The hailstorms that hit Northern Colorado and the Denver-metro just over a week ago carried a $276.4 million insurance price tag. The storms followed a Southern Colorado hailstorm a week earlier that caused an estimated $169 million in insured losses.
There are two things to note about the two storms: peak hail season in Colorado is just getting started, and rising insurance premiums are probably on a lot of people’s minds.
The state typically gets hail from April through September, and hailstorms peak in June and July.
Colorado is ranked No. 2 in the nation for hail insurance claims following Texas, but over the past few years the state has seen more severe hailstorms with larger chunks of damaging hail, as well as greater losses, according to Carole Walker, executive director of the Rocky Mountain Insurance Information Association.
The state has always received more than its share of hail.
“But the size of the hail, the volume of the hail, the cost to pay those claims, is skyrocketing,” Walker said.
The storm on June 18 through 19 pounded vehicles and roofs of homes with golf-ball and baseball-sized hail, causing an estimated $276.4 million in insured losses resulting from roughly 49,600 auto and homeowners insurance claims filed so far, according to RMIIA.
The association’s preliminary damage estimate is comprised of 38,300 auto insurance claims adding up to more than $191.6 million and 11,300 property insurance claims at more than $84.8 million.
The estimates so far make it the state’s 8th most expensive hailstorm.

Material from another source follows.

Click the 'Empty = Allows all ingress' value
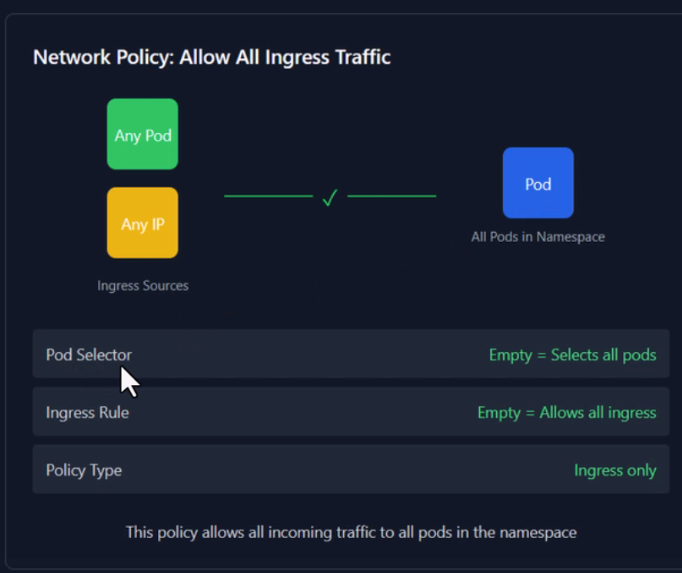This screenshot has height=573, width=682. [566, 412]
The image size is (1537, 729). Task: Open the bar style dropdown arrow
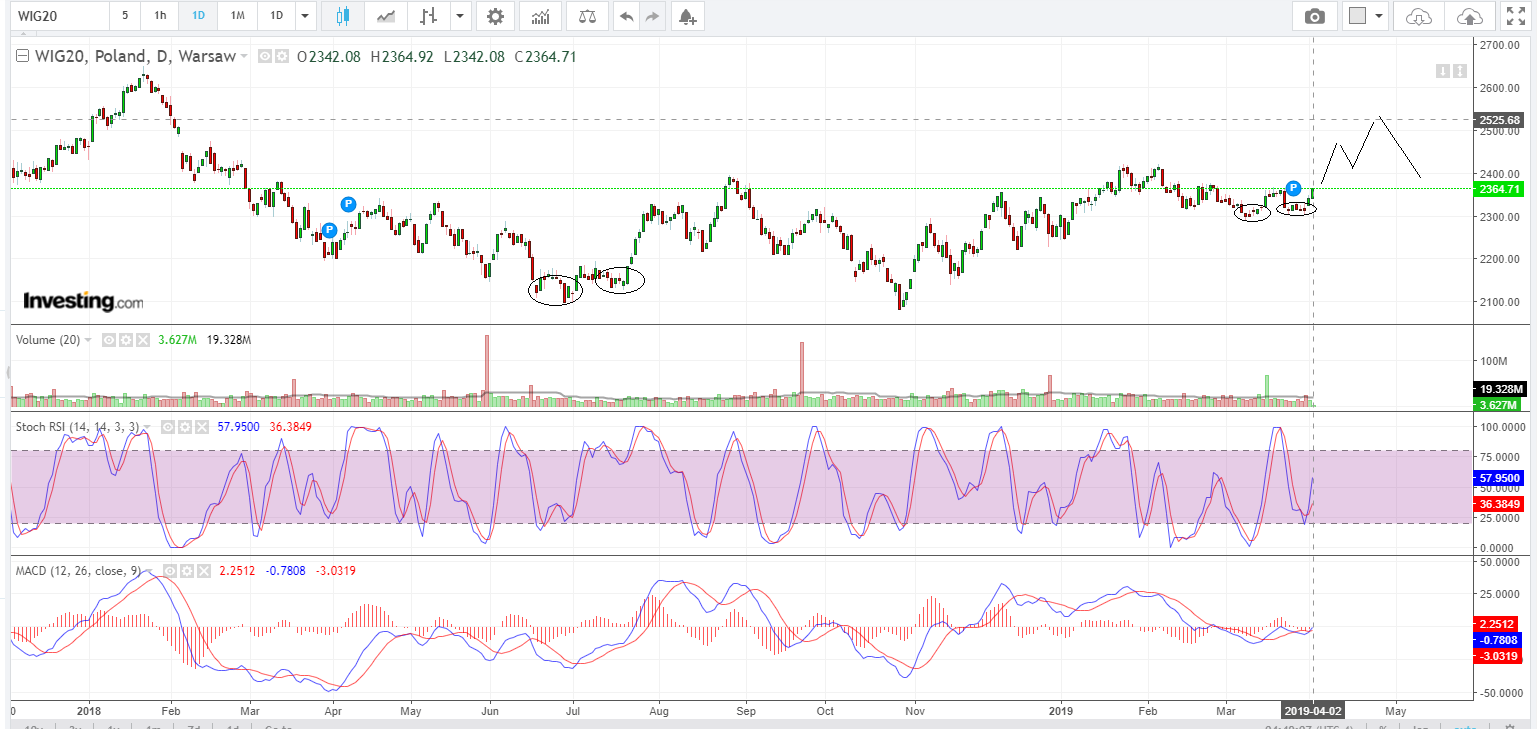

An unusual early morning June 13 storm pounded vehicles and the roofs of homes, also with golf and baseball-sized hail, causing an estimated $169 million in insured losses resulting from roughly 26,000 auto and homeowners insurance claims.
The association last month updated the insured losses for last year’s big hailstorm from an initial estimate of $1.4 billion in home and auto damages to $2.3 billion in losses. Just the initial loss figure made it the costliest hailstorm in state history.
“Really, we are in a cycle of year after year of record breaking hailstorms,” Walker said.
She said sizeable hailstorms also seem to be hitting all over the calendar in the last few years. Last year’s record hailstorm occurred prior to the traditional peak season.
“We’ve gotten into this weather pattern where it seems like hail can come at almost any time at any month,” Walker said.
The storms usually bring ping-pong, or golf ball sized hail, but the recent storms have brought baseball-sized and larger chunks of hail, according to her.
Why is the state seeing more hailstorms and bigger hail?
“That’s for people further up the food chain than me to say,” Walker answered. “I can say, for the insurance industry, we have seen more volatile storms.”
Walker also attributed rising damage costs to newer cars with more automation, which are more expensive to repair and often take longer to fix, as well as other factors, such as roofing fraud. RMIIA is taking part in the No Roof Scams Campaign, a push by a group of nonprofit, government and business organizations to fight roofing contractor fraud in Colorado through public education.
The impact of the hailstorms and higher insured losses is already being felt. Colorado was recently ranked third in the nation for fastest rising homeowners premiums and third for fastest rising auto premiums.
Walker said carriers have also tried to respond without raising rates. Many insurers have gone to a separate wind-hail deductible. They use either a straight dollar deductible (typically $2,500 to $5,000), a percentage deductible or an ACV (actual cash value).
“I would say that’s been the biggest response to try to control costs,” she said of the deductibles.
The state’s booming population is another likely factor in rising losses from hailstorms.
More than 70,000 people moved to Colorado last year. U.S. Census figures released in the spring showed the state’s population hit 5.6 million in 2017, with more than 704,000 living in Denver County.
However, the severity of the storms still looms large as a major driver of rising losses.
“Yes, we are seeing more homes, more cars, more damaging repair costs, but the volatility of the storms is definitely contributing to it,” Walker said.